Influence of substrate bombardment on sputtered a-Si:N thin film properties

Abstract

Amorphous silicon nitride thin films (a-Si:N) were deposited using RF diode reactive sputtering method in a mixture of argon–nitrogen gas atmosphere. The deposition RF power was varied in order to investigate the influence of Ar ions’ substrate bombardment on a-Si:N film properties. The deposition rate was found to be an increasing function of RF power, its variation follows the law: R d ∼ ( P RF ) 1 / 2 . It is found that an increase in the RF power enhances the energy of striking Ar ions, which causes Si–Si and Si–N bonds’ breaking, this yields an increase in Si and N dangling bonds concentrations. Infrared and UV–visible absorption results suggest that at low deposition RF power is nitrogen-rich material formed with a continuum network of Si–N x bonds. However, films deposited at high RF power are formed with silicon-rich islands containing SiN x and characterized by a larger gap states density.

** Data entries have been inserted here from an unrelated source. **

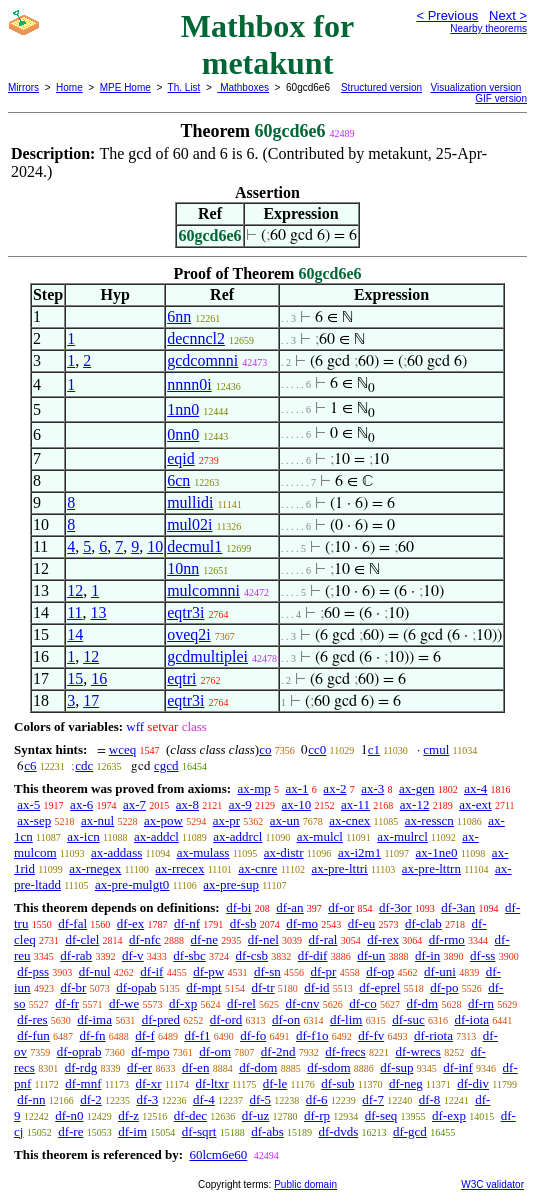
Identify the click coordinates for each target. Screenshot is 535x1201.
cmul (436, 749)
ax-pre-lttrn (431, 868)
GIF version (501, 98)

The electrical conduction mechanism is governed by the ohmic regime in films elaborated with low RF power. However, with increasing the deposition power the Poole–Frenkel conduction mode became dominant with the possibility of Fowler–Nordheim tunneling contribution at high electrical fields. The amphoteric character of Si dangling bonds is revealed in films containing a large density of defect, the contribution of holes’ conduction in current transport is also observed in these films.